_Questions to answer_:
**1)** Retype the portion of the Dataset-JSON text below that starts with the words containing "The Importance of" and ends with "diverse programming environments.".
**2)** List every group that the Dataset-JSON text below names as able to adopt the format.

_Extract_:
╔══

The Importance of a Platform-Independent Data Exchange Format?
The pharmaceutical industry is witnessing a shift towards open-source programming languages, with R gaining traction for clinical trial analyses and reporting. Legacy formats like SAS XPT V5 create barriers for non-SAS users, requiring cumbersome conversion processes. Dataset-JSON eliminates these barriers by providing a truly platform-agnostic format that facilitates seamless data exchange across diverse programming environments.
By adopting Dataset-JSON, sponsors, CROs, regulatory agencies, and data vendors can improve efficiency, enhance data transparency, and future-proof their data exchange processes. Dataset-JSON is intended to replace SAS XPT as the primary regulatory submission format, offering a more efficient and interoperable solution for clinical trial data.
Conclusion
Dataset-JSON marks a transformative step in clinical research data exchange, addressing the long-standing limitations of SAS XPT V5 and Dataset-XML. With its modern, metadata-rich, and platform-independent design, Dataset-JSON paves the way for enhanced interoperability and efficiency in clinical trials. As the industry continues to evolve, adopting Dataset-JSON will be crucial for ensuring seamless data sharing and integration across programming environments and systems.
Senior Vice President, Product Strategy at EDETEK, Inc.
3 周Important development! API-based communication and system to system data exchange are better than XPT and ODM. We fully endorse it and will add support for Dataset-JSON across our data and metadata applications in 2025
Research Data Engineer | Open Source | Data Exchange Standards
3 周Nice article. We will soon be sharing the results of our recent Dataset-JSON Viewer Hackathon. It's great to see the growing set of open-source Dataset-JSON tools. We're also starting work on a standard Dataset-JSON API and have a draft spec ready for discussion.

╚══

_Material provided_:

╔══

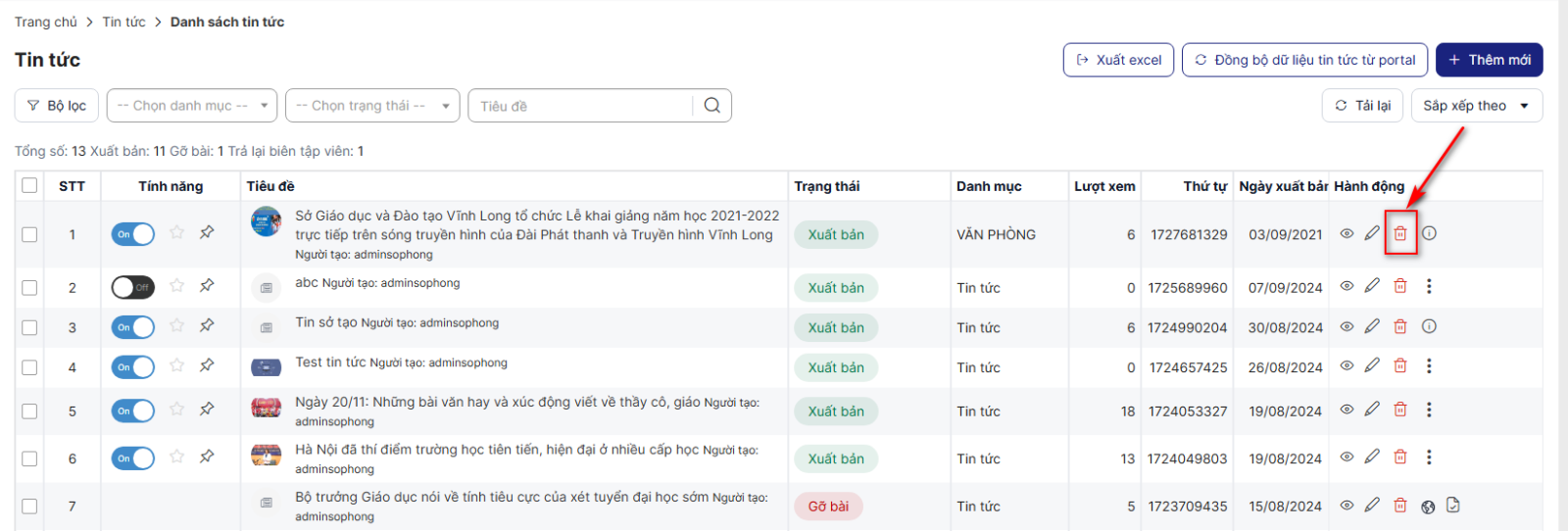The image size is (1568, 531).
Task: Tick the select-all checkbox in table header
Action: (x=29, y=186)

╚══

_Answers by item_:
**1)**
The Importance of a Platform-Independent Data Exchange Format?
The pharmaceutical industry is witnessing a shift towards open-source programming languages, with R gaining traction for clinical trial analyses and reporting. Legacy formats like SAS XPT V5 create barriers for non-SAS users, requiring cumbersome conversion processes. Dataset-JSON eliminates these barriers by providing a truly platform-agnostic format that facilitates seamless data exchange across diverse programming environments.

**2)** sponsors, CROs, regulatory agencies, data vendors